Guy Hoffman, an assistant professor at Cornell University’s Sibley School of Mechanical and Aerospace Engineering, has studied human-robot interaction for 16 years and says technology isn’t close to replacing human contact. Understanding how a person is feeling involves social context and body language, he says, and artificial intelligence isn’t there yet.
“Developing robotic technology for human spaces,” he says, “is a much, much harder problem than navigating on Mars in some ways.”
One person browsing a supermarket aisle might feel hurried by a slow-moving robot, he says, while a hurried shopper might deem the robot to be in the way.
Simbe Robotics engineers built Tally to be as unobtrusive as possible, says CEO Brad Bogolea. Tally’s spinning base lets it take up little space in crowded stores, he says, and its digital panels with eyes look in its direction of travel.
Most shoppers aren’t expecting to see robots, and engineers wanted to make the interaction easy, Mr.

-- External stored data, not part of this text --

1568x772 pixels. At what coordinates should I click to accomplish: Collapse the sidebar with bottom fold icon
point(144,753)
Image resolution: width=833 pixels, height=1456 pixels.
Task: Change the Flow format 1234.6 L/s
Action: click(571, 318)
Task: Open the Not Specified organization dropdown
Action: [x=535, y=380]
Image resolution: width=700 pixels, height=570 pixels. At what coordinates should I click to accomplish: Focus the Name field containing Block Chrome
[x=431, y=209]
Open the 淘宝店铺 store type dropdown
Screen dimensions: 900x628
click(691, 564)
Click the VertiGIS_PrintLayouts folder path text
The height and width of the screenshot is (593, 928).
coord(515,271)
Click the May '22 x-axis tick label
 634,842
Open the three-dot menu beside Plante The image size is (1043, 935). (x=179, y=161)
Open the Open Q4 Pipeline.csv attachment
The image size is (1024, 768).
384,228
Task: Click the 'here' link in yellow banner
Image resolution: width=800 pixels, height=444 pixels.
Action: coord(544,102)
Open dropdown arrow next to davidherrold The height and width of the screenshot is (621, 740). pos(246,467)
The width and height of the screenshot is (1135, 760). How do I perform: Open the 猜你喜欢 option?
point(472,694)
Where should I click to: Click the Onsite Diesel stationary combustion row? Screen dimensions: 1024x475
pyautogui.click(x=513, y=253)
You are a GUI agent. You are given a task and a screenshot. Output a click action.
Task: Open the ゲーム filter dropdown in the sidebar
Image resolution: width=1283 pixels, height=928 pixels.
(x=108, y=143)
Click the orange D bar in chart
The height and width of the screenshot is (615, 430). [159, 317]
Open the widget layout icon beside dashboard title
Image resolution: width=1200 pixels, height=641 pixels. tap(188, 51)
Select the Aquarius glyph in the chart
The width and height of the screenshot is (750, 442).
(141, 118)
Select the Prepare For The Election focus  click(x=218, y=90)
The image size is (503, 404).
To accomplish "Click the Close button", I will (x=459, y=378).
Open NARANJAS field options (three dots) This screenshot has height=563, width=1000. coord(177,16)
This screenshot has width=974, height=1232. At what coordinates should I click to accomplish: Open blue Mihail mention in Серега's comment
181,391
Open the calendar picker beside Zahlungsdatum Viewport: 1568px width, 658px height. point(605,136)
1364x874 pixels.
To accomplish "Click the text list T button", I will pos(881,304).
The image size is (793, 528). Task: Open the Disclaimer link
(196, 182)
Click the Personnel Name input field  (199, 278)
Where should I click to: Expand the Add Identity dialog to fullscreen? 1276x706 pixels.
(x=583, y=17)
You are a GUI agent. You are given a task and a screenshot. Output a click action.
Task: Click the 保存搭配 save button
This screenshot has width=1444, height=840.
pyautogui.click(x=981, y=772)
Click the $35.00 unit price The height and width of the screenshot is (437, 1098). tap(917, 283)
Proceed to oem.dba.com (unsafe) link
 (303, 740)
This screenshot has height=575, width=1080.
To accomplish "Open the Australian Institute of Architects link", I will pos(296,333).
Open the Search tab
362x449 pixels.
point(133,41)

Bogolea says: “Tally is really designed as this sort of shy robot.”
Then there is the problem of “uncanny valley,” the observation in robotics that humans find robots more appealing as they get more humanlike—up to a point, after which they seem creepy.
“For the retail robots, we were more concerned about them not looking smarter than reality,” says Sarjoun Skaff, chief technology officer at Bossa Nova. “Anthropomorphic features such as eyes may project a higher level of intelligence and draw attention.”
The goal is for retail robots to be accepted and eventually overlooked, he says: “The robot’s job is to take pictures of products on shelves, and it’s not to sit around and chit-chat.”